╭─ Document section

For the uninitiated, Ruf and Tufs beauty lay its in the product concept. A typical kit consisted of the denim fabric, plus accessories like buttons, rivets, leather label, brass zipper and an instruction booklet for the tailor. All one needed to do was buy a tamper-proof pack of Ruf and Tuf and get the jeans stitched by a neighbourhood tailor according to ones specifications.

Today, Arvind has every reason to gloat over the success of Ruf and Tuf. If for a long time, jeans were a largely urban phenomenon, with its distinctly desi skew, Ruf and Tuf created a truly pan-Indian paradigm for jeans. Riding on the innovative concept, Arvind was able to muscle into the hitherto untapped smaller towns and rural centres.

Now if you thought that after having already sold an awesome 4.8 million kits so far, the dust would have settled once and for all, you are wrong. Thats because Arvind has just fired its next salvo, designed to take the Ruf and Tuf brand ahead.

Earlier last month, Arvind unveiled Ruf and Tuf in its new ready-to-wear avatar in the state of Maharashtra. On offer are two options light colours, namely blue, priced at Rs 299 and overdyed colours like black at Rs Rs 325. As the company prepares to extend the brand into Tamil Nadu this month, the projections are decidedly bullish. At the end of the financial year 1997-98, Arvind expects the contribution from the expanded Ruf and Tuf product line to rocket to Rs 165 crore.

To achieve that, Arvind has devised some startling innovations, which are designed to skilfully extend the concept forward and also manage its expanded portfolio. (The company declined to divulge any information, so The Strategist pieced together the tale of how it is maintaining the momentum of success from its own sources.)

The rationale

Whats forced Arvinds hand into launching a ready-to-wear jeans under the Ruf and Tuf umbrella? it is primarily meant to ward off any new entrants into the large potential market at the lower end of the price spectrum.

After Arvind laun-ched Newport at Rs 399, it went on to become the biggest jeans brand in the country. Its success attracted a host of competitors. Despite their higher price, brands like Killer (the brand hawks at Rs 499) were able to capitalise on Newports market development initiatives. Moreover, the margins on Newport were much too slim to warrant renewed marketing activity.

╰─
╭─ Collected material

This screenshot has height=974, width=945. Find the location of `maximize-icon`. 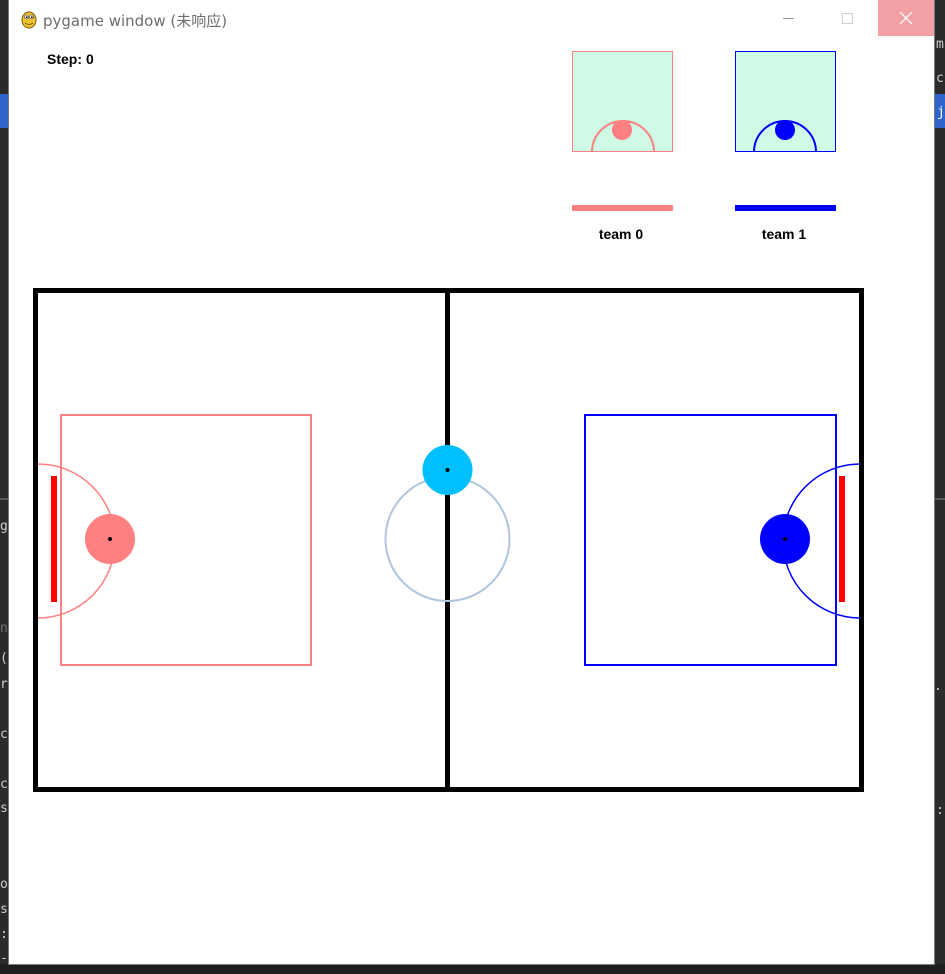

maximize-icon is located at coordinates (848, 18).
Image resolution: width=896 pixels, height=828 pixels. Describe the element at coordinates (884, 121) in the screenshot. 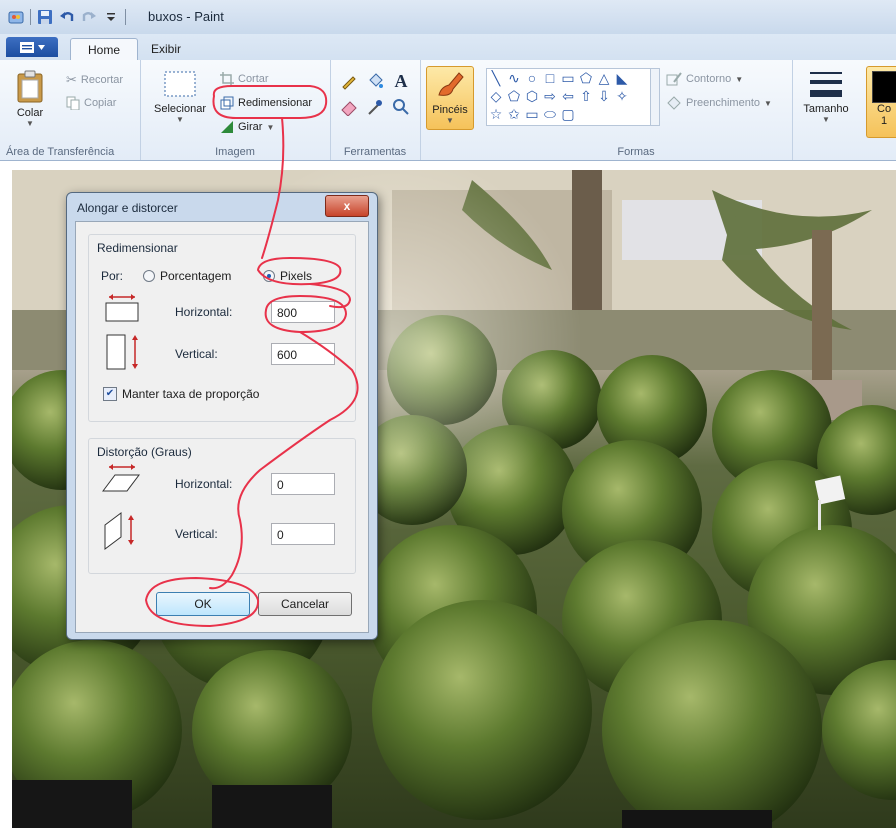

I see `color1-index: 1` at that location.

╰─

● **Activity**:
Answer these from the article on Ruf and Tuf jeans:
1. How many Ruf and Tuf kits does the article say have been sold so far?
2. At what price is the blue ready-to-wear option offered?
3. At what price did Arvind launch Newport?

● **Written answer**:
1. 4.8 million kits
2. Rs 299
3. Rs 399